CourtOklahoma Supreme Court

Andrew M. Coats, Richard C. Ford, Crowe & Dunlevy, Melanie S. Fannin, Roger K. Toppins, Oklahoma City, for petitioners.

Maribeth D. Snapp, Patricia A. Morris, Oklahoma Corp. Com'n, Rick Chamberlain, Office of the Atty. Gen., Robert D. Allen, Ronald E. Stakem, Clark, Stakem, Pherigo, & Douglas, Ron Comingdeer, Oklahoma City, Eric R. King, King & King, Edmond, Jerry Cord Wilson, Nancy Thompson, Oklahoma City, Major Kenneth C. Kitzmiller, Staff Judge Advocate, Tinker AFB, Laurence M. Huffman, Elizabeth S. Wood, McAfee & Taft, William J. Bullard, Williams, Box, DeBee, Forshee, Synar & Bullard, Cody Waddell, Anderson & Waddell, David Lee, Lee & Fields, Michael J. Hunter, Oklahoma Corporation Commission, Oklahoma City, for respondents.

SIMMS, Justice:

In this original proceeding Southwestern Bell Telephone Company (SWB) seeks this Court's order disqualifying Corporation Commissioner Anthony (Anthony) from further participation in Corporation Commission proceeding PUD-260, a rate hearing, as well as in all pending and future SWB cases. SWB asserts that Anthony is biased and prejudiced against it, and his continued participation in cases where its substantive rights are at issue will deny SWB its right to due process of law because it will not be able to receive a fair hearing from an impartial tribunal.

I.

The focus of SWB's claim centers on Commissioner Anthony's startling public announcement on October 2, 1992, that for four years he had been secretly acting as an investigator and informant in an ongoing FBI investigation concerning the conduct of his fellow commissioners and employees and representatives of SWB. 1 SWB asserts that SWB argues that the same federal and state due process requirements which assure litigants in judicial proceedings a right to be heard by an impartial judge in a fair hearing apply with equal force in administrative hearings, and they should apply to the Corporation Commission hearing on PUD-260 and to Commissioner Anthony who sits, SWB contends, in an adjudicatory capacity. SWB asserts that Anthony's conduct and public statement, together with a motion he filed in the case below, seeking to compel SWB to produce certain records, present fundamental issues regarding its right to due process. SWB claims that Anthony's position is the same as a judge and the Canons of Judicial Conduct, 5 O.S.1991, Ch. 1, App. 4, require him to voluntarily disqualify in these circumstances. Because he refuses to do so, this Court should exercise its Okla. Const. Art. 7, Sec. 4 superintending control over the judiciary and issue its writ to prohibit Anthony from further participation in an adjudicatory capacity in SWB's cases.
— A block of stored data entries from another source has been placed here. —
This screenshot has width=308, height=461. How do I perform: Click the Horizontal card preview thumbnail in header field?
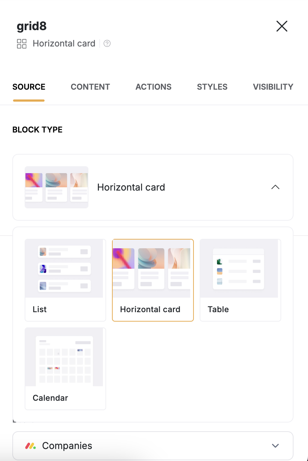57,187
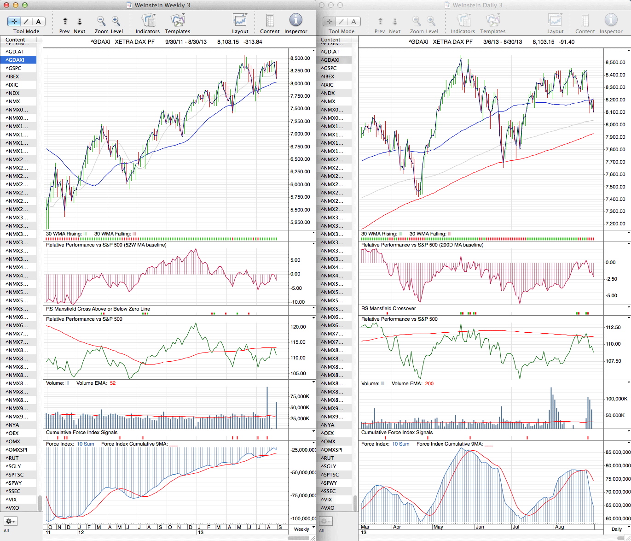Select the trendline drawing tool in Weekly window
The width and height of the screenshot is (631, 541).
coord(26,21)
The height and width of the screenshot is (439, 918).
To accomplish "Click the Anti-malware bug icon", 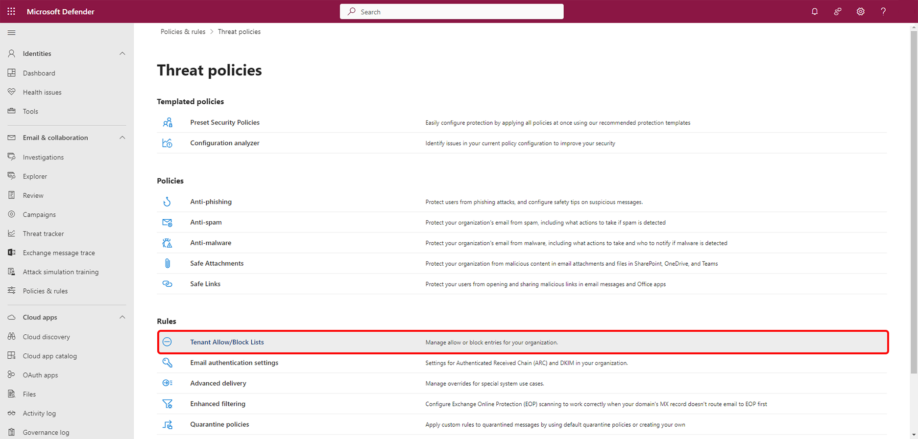I will coord(167,243).
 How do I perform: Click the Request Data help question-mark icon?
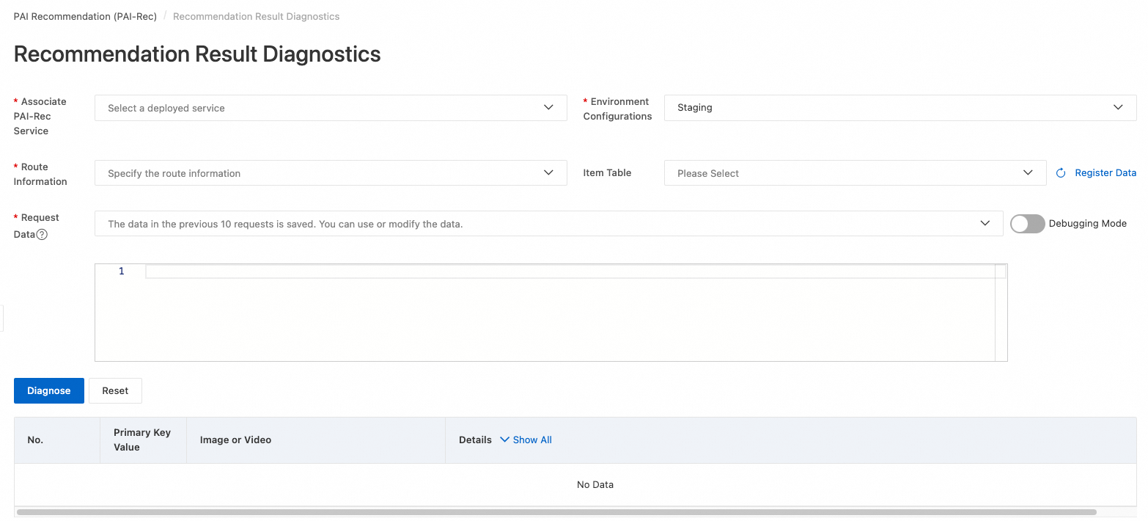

Anthony's announcement makes it clear that he has formed an opinion that SWB's agents and employees have engaged in improper conduct; that he has conflicting interests because of his different public and undisclosed roles, and, as a result of his investigation, he may be a potential witness in future proceedings against SWB. These facts, SWB argues, make it patently impossible for Anthony to be a neutral and unbiased adjudicator of its rights and interests before the Commission.

We assume original jurisdiction but deny the requested relief. Rehearing of our decision issued on May 25, 1993, is granted and that decision is withdrawn.

II.

The Corporation Commission is created by Article 9 of our Constitution. Its three members are elected by the people at a general election and a concurrence by a majority of the Commission is necessary to decide any question. Among the many powers and duties given the Commission, it is required to exercise the authority of the state to supervise, regulate and control public service corporations, and to that end it has been clothed with legislative, executive and judicial powers. Okla. Const. Art. 9, §§ 15, 18, 19, and 20. St. Louis & S.F.R. Co. v. Williams, 25 Okla. 662, 107 P. 428 (1910). Russell v. Walker, 160 Okla. 145, 15 P.2d 114 (1932); Oklahoma Cotton Ginners' Ass'n. v. State, 174 Okla. 243, 51 P.2d 327 (1935).

The validity of the union of these powers in one constitutional body has been upheld and found consistent with the separation of powers provision, Okla. Const. Art. 4, § 1, as well as Okla. Const. Art. 7, § 1, which vests judicial power in certain constitutionally and statutorily created courts and tribunals. Monson v. State, ex rel., Oklahoma Corp. Comm., 673 P.2d 839 (Okla.1983); Oklahoma Cotton Ginners' Ass'n., supra. In any proceeding the requirements which the Commission's actions must meet and the standards by which they are measured, depend on the character of the particular power being exercised in the matter at issue. Monson, supra; Oklahoma Cotton Ginners' Ass'n., supra.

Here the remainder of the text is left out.